Auch DFB-Bundesgericht bestätigt Punktabzug für den KFC

Nach dem Spielausschuss und dem Präsidium des DFB hat als letzte Distanz nun auch das DFB-Bundesgericht den Punktabzug für den KFC Uerdingen bestätigt und eine entsprechende Beschwerde der Krefelder abgewiesen. 

KFC bleibt auf Platz 18

Damit bleibt der KFC, der am 21. Januar Insolvenz angemeldet hatte, bei 33 Punkten aus 32 Spielen und belegt damit den 18. Tabellenplatz. Achim Späth als Vorsitzender des DFB-Bundesgerichts erklärt: "Wenn ein Verein Insolvenz anmeldet oder anmelden muss, hat dies laut Spielordnung einen Punktabzug zur Folge. Diese spieltechnische Korrektur ist erforderlich, um die Chancengleichheit zu den Vereinen zu erhalten, die mit den ihnen zur Verfügung stehenden Mitteln so wirtschaften, dass sie nicht in Insolvenz geraten." Grundlage des Punktabzugs ist Paragraph 6 Nr. 6b der DFB-Spielordnung – darin heißt es: "Beantragt ein Klub der 3. Liga die Eröffnung eines Insolvenzverfahrens gegen sich, werden der ersten Mannschaft in der Saison 2020/2021 drei Punkte aberkannt."
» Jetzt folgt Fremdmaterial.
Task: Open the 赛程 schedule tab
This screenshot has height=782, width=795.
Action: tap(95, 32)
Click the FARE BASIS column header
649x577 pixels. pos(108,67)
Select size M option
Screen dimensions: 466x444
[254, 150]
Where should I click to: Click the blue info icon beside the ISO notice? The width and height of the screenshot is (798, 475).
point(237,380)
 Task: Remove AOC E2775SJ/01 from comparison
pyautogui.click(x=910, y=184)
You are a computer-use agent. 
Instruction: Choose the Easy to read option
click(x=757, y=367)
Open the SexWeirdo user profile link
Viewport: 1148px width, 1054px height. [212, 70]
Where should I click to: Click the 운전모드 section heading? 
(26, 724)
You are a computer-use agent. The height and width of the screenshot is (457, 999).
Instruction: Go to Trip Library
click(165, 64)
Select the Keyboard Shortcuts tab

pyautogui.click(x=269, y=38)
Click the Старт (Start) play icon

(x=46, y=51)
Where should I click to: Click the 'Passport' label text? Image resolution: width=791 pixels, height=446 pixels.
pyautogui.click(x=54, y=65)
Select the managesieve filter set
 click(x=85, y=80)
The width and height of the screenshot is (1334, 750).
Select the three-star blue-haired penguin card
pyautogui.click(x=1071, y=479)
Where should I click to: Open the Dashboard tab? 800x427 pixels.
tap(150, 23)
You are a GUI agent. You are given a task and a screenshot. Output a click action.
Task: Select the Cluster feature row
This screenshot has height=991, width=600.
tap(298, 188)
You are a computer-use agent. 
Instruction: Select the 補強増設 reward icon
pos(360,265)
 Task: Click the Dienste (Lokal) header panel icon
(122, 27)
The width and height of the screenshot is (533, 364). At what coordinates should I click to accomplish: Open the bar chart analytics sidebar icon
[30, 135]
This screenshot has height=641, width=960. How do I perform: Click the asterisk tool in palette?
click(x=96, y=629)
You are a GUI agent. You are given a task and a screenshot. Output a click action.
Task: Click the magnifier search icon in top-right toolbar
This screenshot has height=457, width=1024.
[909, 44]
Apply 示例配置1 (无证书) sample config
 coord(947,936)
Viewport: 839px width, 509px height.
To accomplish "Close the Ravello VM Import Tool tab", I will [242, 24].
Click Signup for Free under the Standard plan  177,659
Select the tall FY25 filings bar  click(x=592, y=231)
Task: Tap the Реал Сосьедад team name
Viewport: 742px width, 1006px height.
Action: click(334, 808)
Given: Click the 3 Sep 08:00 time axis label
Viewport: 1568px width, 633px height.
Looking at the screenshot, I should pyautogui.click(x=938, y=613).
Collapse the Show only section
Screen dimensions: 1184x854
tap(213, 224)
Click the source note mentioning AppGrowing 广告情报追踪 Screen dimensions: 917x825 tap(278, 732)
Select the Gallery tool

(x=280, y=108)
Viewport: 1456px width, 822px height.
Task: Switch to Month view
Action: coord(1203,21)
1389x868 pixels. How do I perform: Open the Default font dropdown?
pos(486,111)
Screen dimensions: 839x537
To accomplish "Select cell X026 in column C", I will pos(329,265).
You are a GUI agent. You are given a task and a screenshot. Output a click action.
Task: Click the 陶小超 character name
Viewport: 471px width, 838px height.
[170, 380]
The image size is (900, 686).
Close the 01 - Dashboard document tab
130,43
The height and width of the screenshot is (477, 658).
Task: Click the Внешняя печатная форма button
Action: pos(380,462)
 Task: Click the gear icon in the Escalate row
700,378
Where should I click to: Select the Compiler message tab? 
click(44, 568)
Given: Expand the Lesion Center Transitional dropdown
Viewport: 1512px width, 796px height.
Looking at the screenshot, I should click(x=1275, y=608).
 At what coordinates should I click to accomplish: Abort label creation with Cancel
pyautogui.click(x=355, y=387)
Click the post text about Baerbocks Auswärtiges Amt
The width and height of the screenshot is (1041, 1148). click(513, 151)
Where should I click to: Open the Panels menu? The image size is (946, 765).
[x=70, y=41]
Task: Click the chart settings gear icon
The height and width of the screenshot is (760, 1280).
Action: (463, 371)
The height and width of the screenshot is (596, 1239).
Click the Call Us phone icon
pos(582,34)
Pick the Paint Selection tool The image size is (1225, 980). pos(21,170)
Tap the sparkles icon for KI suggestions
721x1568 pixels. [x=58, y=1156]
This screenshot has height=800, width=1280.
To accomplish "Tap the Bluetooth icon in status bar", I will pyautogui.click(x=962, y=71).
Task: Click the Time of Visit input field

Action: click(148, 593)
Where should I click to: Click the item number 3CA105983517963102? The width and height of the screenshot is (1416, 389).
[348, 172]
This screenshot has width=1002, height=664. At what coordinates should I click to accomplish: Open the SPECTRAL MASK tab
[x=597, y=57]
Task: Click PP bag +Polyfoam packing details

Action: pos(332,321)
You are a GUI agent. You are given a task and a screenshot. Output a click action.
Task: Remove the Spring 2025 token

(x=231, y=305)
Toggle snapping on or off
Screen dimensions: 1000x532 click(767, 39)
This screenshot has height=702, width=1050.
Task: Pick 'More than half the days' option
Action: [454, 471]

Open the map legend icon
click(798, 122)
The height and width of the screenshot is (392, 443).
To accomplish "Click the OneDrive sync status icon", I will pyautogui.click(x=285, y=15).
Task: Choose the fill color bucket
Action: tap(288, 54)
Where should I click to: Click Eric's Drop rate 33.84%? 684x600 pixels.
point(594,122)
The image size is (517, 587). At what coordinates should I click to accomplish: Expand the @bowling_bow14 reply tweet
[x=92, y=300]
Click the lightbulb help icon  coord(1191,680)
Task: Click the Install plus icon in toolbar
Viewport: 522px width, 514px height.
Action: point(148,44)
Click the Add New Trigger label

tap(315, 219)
Eigentlich neun Punkte Abzug

Normalerweise geht die Beantragung einer Insolvenz mit einem Abzug von neun Punkten einher, doch aufgrund der Corona-Krise hatte der DFB im April 2020 beschlossen, in der Saison 2020/21 nur drei Punkte abzuziehen. In der vergangenen Spielzeit waren Punktabzüge im Insolvenzfall komplett aufgehoben, wovon der 1. FC Kaiserslautern profitierte. Ab der kommenden Serie gilt wieder die ursprüngliche Regelung. Wie der KFC den Einspruch begründet hatte, ist nicht bekannt. Ebenso offen ist, ob der Klub nun möglicherweise vor ein ziviles Gericht ziehen wird.